WRITTEN TASK → Reproduce the data below without any change, copying everything from the line containing "Given: Click the Seed input field" down to the line containing "The height and width of the screenshot is (562, 1000).", with both of those lines included.

STORED DATA →
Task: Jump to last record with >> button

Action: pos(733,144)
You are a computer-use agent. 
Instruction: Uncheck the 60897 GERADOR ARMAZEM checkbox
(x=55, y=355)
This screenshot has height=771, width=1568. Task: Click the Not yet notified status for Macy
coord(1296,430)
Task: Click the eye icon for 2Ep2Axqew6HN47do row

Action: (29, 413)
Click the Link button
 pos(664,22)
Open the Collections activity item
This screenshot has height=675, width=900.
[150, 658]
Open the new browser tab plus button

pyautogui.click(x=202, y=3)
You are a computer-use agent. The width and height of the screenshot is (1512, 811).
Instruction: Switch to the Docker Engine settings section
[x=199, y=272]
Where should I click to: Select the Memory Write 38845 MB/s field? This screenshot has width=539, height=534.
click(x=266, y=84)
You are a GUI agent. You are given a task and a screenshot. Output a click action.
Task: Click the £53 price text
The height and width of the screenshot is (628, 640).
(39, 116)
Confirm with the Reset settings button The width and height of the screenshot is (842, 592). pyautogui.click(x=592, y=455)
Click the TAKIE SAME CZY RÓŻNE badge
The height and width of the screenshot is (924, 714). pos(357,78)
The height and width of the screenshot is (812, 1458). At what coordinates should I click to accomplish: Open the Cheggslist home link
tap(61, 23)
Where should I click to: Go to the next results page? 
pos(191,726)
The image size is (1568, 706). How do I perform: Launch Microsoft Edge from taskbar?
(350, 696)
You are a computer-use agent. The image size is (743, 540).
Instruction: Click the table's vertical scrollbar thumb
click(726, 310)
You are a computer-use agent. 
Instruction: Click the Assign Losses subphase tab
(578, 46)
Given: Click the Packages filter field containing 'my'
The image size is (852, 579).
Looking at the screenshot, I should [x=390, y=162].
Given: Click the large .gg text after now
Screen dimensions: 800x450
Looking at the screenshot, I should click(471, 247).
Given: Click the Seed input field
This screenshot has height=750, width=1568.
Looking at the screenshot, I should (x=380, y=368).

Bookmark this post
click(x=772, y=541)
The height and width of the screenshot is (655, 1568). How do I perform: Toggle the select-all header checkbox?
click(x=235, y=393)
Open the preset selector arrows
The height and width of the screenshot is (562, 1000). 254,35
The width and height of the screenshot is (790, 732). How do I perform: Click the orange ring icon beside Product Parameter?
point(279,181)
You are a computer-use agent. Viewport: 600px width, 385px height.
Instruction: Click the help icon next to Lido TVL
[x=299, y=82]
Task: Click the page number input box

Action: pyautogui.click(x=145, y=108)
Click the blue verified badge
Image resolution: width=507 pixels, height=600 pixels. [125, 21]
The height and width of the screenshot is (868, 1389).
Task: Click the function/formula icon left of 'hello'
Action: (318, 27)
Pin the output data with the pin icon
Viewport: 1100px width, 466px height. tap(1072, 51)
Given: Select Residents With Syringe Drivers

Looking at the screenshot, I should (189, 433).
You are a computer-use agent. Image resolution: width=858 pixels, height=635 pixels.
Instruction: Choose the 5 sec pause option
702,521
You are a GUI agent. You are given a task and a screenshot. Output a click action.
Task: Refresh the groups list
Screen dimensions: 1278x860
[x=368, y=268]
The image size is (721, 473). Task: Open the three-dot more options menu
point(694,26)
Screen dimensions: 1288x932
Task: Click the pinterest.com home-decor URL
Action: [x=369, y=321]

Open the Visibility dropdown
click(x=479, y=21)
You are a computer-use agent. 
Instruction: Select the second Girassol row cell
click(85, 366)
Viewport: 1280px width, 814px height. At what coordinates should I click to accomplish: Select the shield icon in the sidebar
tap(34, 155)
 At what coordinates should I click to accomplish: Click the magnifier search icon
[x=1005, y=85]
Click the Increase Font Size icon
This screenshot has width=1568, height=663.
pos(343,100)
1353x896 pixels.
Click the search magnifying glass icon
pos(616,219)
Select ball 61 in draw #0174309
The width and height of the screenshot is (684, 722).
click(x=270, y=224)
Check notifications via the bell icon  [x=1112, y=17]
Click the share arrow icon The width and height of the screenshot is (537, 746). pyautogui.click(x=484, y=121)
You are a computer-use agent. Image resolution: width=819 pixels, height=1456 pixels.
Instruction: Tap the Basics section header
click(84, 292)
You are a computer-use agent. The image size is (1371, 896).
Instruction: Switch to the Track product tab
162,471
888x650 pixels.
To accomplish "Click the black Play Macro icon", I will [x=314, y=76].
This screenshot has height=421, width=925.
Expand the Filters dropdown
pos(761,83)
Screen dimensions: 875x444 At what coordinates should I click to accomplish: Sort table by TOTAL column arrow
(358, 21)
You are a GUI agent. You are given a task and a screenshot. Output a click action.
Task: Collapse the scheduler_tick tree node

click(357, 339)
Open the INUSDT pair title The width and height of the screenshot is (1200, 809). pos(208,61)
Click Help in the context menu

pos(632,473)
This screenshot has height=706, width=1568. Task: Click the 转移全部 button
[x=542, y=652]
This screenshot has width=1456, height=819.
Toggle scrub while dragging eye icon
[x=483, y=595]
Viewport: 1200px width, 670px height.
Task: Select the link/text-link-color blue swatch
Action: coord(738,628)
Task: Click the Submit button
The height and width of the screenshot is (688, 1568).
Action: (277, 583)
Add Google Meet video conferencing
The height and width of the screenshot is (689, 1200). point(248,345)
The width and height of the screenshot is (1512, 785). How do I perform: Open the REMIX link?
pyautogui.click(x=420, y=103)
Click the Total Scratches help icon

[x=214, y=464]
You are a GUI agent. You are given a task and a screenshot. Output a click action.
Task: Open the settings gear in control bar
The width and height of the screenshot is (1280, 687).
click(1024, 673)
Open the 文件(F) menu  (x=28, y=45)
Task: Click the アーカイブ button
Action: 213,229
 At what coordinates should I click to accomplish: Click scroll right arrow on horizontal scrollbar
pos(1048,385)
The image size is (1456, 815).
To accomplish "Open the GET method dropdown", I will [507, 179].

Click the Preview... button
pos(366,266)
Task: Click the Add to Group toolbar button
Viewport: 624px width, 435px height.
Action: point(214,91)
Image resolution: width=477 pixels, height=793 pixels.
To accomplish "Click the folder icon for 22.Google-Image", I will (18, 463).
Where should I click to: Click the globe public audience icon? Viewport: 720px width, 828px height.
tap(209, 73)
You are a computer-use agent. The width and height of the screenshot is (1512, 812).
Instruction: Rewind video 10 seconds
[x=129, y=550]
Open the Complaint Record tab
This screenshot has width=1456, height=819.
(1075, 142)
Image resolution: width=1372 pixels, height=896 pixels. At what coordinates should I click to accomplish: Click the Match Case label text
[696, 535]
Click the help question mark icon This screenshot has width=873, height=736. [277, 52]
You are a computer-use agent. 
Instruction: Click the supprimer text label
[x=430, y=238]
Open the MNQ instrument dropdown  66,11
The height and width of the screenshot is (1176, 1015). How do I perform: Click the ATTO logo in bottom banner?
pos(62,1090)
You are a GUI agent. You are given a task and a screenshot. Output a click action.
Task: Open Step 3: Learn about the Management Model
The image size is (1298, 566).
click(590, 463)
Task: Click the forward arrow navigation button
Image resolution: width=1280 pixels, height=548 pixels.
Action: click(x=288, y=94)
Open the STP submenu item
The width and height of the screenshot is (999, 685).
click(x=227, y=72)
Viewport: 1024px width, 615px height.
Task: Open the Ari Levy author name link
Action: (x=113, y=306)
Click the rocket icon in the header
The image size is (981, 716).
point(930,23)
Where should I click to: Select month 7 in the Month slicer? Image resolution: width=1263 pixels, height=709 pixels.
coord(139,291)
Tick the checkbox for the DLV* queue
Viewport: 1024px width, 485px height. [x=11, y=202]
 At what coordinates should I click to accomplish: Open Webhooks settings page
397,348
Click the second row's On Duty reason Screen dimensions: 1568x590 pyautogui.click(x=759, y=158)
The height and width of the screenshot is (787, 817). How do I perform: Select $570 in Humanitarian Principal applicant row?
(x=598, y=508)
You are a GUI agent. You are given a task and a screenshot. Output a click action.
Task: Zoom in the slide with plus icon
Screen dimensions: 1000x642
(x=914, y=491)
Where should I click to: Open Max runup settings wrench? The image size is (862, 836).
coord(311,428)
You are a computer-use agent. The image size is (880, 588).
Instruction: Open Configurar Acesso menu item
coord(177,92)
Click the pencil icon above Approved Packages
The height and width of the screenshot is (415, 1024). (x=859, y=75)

ANSWER TO THE EXERCISE →
Given: Click the Seed input field
This screenshot has height=750, width=1568.
Looking at the screenshot, I should (x=380, y=368).

Bookmark this post
click(x=772, y=541)
The height and width of the screenshot is (655, 1568). How do I perform: Toggle the select-all header checkbox?
click(x=235, y=393)
Open the preset selector arrows
The height and width of the screenshot is (562, 1000). 254,35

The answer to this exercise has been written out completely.